Cricket South Africa (CSA) said on Monday that it would formally investigate director of cricket Graeme Smith and national team head coach Mark Boucher following allegations of racist conduct in an ombudsman's report.
The pair were among a number of CSA employees implicated in “tentative findings” made by the Social Justice and Nation Building Ombudsman into alleged discrimination within the sport's national governing organisation in the past.
A number of players of colour came forward to say they had been treated unfairly, with former spinner Paul Adams saying he had been called a “brown shit” in a South Africa team song during his time in the side, including by former wicket-keeper Boucher.
Read more: Graeme Smith rejects charges of racism
Boucher has since apologised.
The ombudsman report, submitted to CSA earlier this month, also criticised Smith and former national team captain AB de Villiers for selection decisions made during their time at the helm of the side, which it said were prejudicial towards Black players.
Smith and de Villiers have denied the allegation.

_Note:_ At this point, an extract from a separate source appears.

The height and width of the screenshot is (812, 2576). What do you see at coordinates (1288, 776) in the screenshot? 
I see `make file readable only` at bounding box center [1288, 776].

“The Board has decided to institute formal inquiries into CSA employees, suppliers or contractors who are implicated by the report,” CSA said on Monday, adding that the process will take place after India's current test and One-Day International tour of the country.
“The Board has done so mindful of its duty to treat allegations of racism or discrimination with the utmost seriousness,” it added.
“The formal inquiries will be conducted by independent legal professionals. Further details with regards to the inquiries will be announced in due course. Smith and Boucher remain in their positions and will continue to carry out their duties during the India tour.”